- Poster with the film's alternative title: Boy of Two Worlds
- Directed by: Astrid Henning-Jensen
- Screenplay by: Astrid Henning-Jensen Bjarne Henning-Jensen
- Based on: Paw. En dansk Indianerdrengs Eventyr. by Torry Gredsted
- Produced by: Mogens Skot-Hansen
- Starring: Jimmy Sterman
- Cinematography: Henning Bendtsen
- Edited by: Anker Sørensen
- Music by: Herman D. Koppel
- Production company: Laterna Film
- Distributed by: G. G. Communications (U.S.)
- Release date: 18 December 1959 (Denmark);
- Running time: 100 minutes (Denmark) 88 minutes (U.S.)
- Country: Denmark
- Language: Danish

= Paw (film) =

Paw (also known as Boy of Two Worlds) is a 1959 Danish film directed by Astrid Henning-Jensen. It tells the story of a boy from the Caribbean who, affected by the deaths of his parents and maiden aunt, escapes to the Danish forest.

==Plot==
Paw, a twelve-year-old orphan, arrives in Denmark accompanied by his late father's best friend, as his mother from the Caribbean and his Danish father died at his birth. He's to live with his unfamiliar Aunt Bo, who had only cared for her canaries until now. The urbanized country is quite foreign to Paw, leading to one culture shock after another. Rejected by his new environment, he escapes to a nearby Danish forest where he meets the Swedish poacher Anders, forming a close bond.

### [RAW RECORDS]
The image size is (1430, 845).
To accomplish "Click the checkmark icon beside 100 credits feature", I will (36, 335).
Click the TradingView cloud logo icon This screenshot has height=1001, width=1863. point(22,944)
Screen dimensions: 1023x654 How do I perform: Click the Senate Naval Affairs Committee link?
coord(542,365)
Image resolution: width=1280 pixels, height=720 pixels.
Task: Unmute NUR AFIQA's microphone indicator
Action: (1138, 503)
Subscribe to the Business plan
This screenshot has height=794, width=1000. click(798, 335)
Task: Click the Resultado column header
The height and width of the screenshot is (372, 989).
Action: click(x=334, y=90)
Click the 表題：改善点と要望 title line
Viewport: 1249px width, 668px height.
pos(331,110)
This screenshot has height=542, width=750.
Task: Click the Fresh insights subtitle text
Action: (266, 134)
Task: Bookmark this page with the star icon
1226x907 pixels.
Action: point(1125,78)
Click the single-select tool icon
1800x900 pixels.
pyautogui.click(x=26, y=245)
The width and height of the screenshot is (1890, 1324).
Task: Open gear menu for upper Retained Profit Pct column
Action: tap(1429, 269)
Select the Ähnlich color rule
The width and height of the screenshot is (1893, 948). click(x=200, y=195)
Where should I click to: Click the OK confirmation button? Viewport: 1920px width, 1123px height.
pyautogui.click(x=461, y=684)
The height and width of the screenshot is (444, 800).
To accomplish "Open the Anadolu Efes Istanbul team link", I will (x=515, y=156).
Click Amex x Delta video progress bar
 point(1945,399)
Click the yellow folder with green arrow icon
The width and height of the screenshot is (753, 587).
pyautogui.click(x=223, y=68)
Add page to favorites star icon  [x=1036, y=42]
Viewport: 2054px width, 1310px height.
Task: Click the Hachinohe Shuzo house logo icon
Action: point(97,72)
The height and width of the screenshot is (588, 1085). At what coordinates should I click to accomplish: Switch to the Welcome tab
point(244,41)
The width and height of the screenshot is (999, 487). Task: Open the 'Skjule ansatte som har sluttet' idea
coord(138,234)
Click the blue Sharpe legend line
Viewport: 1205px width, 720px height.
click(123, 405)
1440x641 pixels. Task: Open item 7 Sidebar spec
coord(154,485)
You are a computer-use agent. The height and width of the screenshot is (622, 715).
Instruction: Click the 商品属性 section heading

### [WHAT IS ASKED]
(1) List every distinct person named in the credits at the top of the page about the film Paw, above the title line.
(2) Continue the plot summary in the page about the film Paw, picking up after its last sentence.

### [ANSWER SET]
(1) Astrid Henning-Jensen, Bjarne Henning-Jensen, Torry Gredsted, Mogens Skot-Hansen, Jimmy Sterman, Henning Bendtsen, Anker Sørensen, Herman D. Koppel

(2)
When Aunt Bo falls ill and dies, Paw is once again left without a family. However, a strong friendship has developed between him and Anders. When discussions arise about placing Paw in an orphanage, Anders steps in and offers to officially care for him. The forest becomes Paw's sanctuary, where he and Anders roam together, sharing survival skills. They try to evade the disapproval of a local landowner, but when Anders is arrested for poaching, Paw is sent to an orphanage. Confused and longing for his friend, Paw escapes again, finding solace on a nature reserve island where he befriends a young fox he saved. Meanwhile, the village assumes Paw has returned to the Caribbean. Once free, Anders locates Paw, renewing their bond.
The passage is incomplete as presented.